You will be provided a prompt that is from the user (or from another tool) and your job is to create the most useful response you can. Your response may be the answer to a question, a suggestion as part of a dialog, or a command to be executed on a local application (this will be explained later). Because you will be able to give responses that elicit additional information from several resources, it is important that your final response to the user be clearly indicated by beginning with the prefix "!User: ". This allows the user to know that the response that was received is the final product of your work and not an intermediate request used to build the desired response.
Aside from sending messages to the user, you can also make requests of an application that is running on the user's computer. This is referred to as the local application or "Local App" and is a browser extension that is capable of querying internal company resources and development tools. Requests to the Local App should be carefully formatted using the following syntax. Action,Detail1,Detail2,... etc. Therefore, your request is always a comma-delimited sequence that has at least one member (the Action) and a variable number of follow-on arguments depending on the action taken. If you are going to make a request of the Local App, let your response be of the following format: "!Local App:Action,Detail1,Detail2". Expect that the response you get from the Local App will be formatted as plain text and contain the answer. Here is a list of all the actions you can take:
{"You can use the action getHtml. This action obtains the html for a url of an internal website. This should be followed by only one detail argument, the url to scrape. For example, \"getHtml,https://google.com\" is a valid version of this command." if isGetHtmlAllowed else ""}
{"You can use the action getWikipediaText. This command returns all of the text within a wikipedia article that is currently loaded in the user's browser. This command does not take any details, so the only valid syntax for this command is \"getWikipediaText\"." if isOnWikipedia else ""}
Responses from the Local App will appear to come from the user, but the user is not aware of them. Therefore, do not assume a message immediately after your call to Local App is from the developer; it is not, and the user does not know what the Local App said. Therefore, if the information from the Local App was requested by the user, you will need to send a message to the user with the "!User:" prefix in order to relay the information back to the user.
The final step is never to call the Local App, even if the user asks you to take an action on their behalf. Always follow up a response from a Local App call with something else, and plan to send a message beginning with "!User:" as soon as you have the necessary information to answer the user's question or satisfy their request.
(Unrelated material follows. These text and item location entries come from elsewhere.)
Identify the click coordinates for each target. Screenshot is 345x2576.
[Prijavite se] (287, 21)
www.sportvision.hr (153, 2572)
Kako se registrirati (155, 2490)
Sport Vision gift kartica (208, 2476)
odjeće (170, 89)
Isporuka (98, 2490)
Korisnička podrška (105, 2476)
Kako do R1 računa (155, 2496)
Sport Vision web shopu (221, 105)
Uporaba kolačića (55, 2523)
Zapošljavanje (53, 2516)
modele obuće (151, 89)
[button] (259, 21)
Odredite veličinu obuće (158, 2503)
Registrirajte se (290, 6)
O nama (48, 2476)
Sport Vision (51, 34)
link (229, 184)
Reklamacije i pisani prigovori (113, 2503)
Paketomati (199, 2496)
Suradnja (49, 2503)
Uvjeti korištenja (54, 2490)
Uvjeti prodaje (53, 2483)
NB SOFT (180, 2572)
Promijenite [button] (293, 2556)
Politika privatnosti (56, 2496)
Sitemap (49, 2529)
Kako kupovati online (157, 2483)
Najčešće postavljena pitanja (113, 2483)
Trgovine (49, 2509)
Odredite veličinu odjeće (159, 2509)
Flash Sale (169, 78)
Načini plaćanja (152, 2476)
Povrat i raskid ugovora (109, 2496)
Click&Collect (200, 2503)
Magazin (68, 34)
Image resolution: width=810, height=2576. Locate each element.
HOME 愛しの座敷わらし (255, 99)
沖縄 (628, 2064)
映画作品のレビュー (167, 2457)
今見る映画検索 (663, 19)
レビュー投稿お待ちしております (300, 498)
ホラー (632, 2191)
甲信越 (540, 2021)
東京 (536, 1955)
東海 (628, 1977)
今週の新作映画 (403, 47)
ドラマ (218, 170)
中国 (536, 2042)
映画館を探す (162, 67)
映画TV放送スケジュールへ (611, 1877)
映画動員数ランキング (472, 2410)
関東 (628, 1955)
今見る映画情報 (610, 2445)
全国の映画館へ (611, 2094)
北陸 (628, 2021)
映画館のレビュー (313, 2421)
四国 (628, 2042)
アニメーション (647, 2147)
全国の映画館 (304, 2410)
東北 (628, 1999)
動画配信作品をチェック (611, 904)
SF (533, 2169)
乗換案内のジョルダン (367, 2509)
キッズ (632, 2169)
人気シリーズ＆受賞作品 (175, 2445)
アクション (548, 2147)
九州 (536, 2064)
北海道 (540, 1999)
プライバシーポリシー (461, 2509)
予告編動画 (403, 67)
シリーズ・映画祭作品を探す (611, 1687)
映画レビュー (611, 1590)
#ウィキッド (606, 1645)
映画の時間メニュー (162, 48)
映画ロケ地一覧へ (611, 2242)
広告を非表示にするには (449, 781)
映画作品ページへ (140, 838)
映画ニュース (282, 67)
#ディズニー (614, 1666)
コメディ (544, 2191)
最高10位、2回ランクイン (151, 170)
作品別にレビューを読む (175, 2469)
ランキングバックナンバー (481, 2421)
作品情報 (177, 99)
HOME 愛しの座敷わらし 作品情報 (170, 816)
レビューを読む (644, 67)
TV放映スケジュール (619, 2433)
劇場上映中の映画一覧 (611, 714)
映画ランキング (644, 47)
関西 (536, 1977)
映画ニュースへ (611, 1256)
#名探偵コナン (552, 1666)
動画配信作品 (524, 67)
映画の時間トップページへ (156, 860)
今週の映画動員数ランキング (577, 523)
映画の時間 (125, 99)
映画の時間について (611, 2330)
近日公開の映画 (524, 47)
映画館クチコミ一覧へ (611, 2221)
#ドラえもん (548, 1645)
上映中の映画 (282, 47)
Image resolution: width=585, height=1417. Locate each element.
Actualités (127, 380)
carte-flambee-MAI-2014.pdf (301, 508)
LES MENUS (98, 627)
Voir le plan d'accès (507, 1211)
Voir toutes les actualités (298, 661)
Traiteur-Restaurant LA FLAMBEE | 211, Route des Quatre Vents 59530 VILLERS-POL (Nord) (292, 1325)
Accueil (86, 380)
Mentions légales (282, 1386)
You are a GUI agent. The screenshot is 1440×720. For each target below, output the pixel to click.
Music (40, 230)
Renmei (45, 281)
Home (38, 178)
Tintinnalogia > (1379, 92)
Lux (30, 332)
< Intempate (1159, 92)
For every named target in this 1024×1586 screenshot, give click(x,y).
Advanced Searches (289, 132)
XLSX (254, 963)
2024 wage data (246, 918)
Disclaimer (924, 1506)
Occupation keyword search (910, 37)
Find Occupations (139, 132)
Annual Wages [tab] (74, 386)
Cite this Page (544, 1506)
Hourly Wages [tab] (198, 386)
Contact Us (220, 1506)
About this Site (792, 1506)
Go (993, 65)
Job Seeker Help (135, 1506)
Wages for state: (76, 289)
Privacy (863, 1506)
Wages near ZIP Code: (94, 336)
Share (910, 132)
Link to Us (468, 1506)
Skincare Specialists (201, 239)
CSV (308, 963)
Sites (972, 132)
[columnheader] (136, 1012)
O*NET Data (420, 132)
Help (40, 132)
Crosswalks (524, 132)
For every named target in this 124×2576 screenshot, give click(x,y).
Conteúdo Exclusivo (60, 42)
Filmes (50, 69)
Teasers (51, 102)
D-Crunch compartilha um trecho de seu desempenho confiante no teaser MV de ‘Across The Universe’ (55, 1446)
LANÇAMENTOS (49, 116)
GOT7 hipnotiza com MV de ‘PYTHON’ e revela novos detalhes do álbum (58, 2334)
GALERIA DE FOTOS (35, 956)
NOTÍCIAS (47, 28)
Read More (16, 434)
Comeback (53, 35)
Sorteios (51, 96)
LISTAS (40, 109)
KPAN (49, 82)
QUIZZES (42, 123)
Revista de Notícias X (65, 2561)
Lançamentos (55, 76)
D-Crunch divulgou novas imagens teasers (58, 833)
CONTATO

When you need to call the Local App or respond to the user, do so as individual responses; do not attempt to call the Local App and respond to the user in the same message. If you need to consult multiple sources, always choose a single source to consult in your response (i.e. you can assume that after getting a response from one source you will have the opportunity to consult other sources). Therefore, each response from you should either begin with !Local App:", or "!User:". Do not preface any of these prefixes with any explanations or other text. These two options (!Local App:", and "!User:") are the only permissible starts to any of your responses, and there should only be one of these prefixes per response.
{'The user is currently on a wikipedia page' if isOnWikipedia else ''}"""
This project illustrates how a relatively simple architecture can allow for some very dynamic application of AI powered tools. While the example of answering questions about an open web page is pretty simple and perhaps underwhelming, it helps illustrate how a language model can interact with the browser to better fulfill user requests.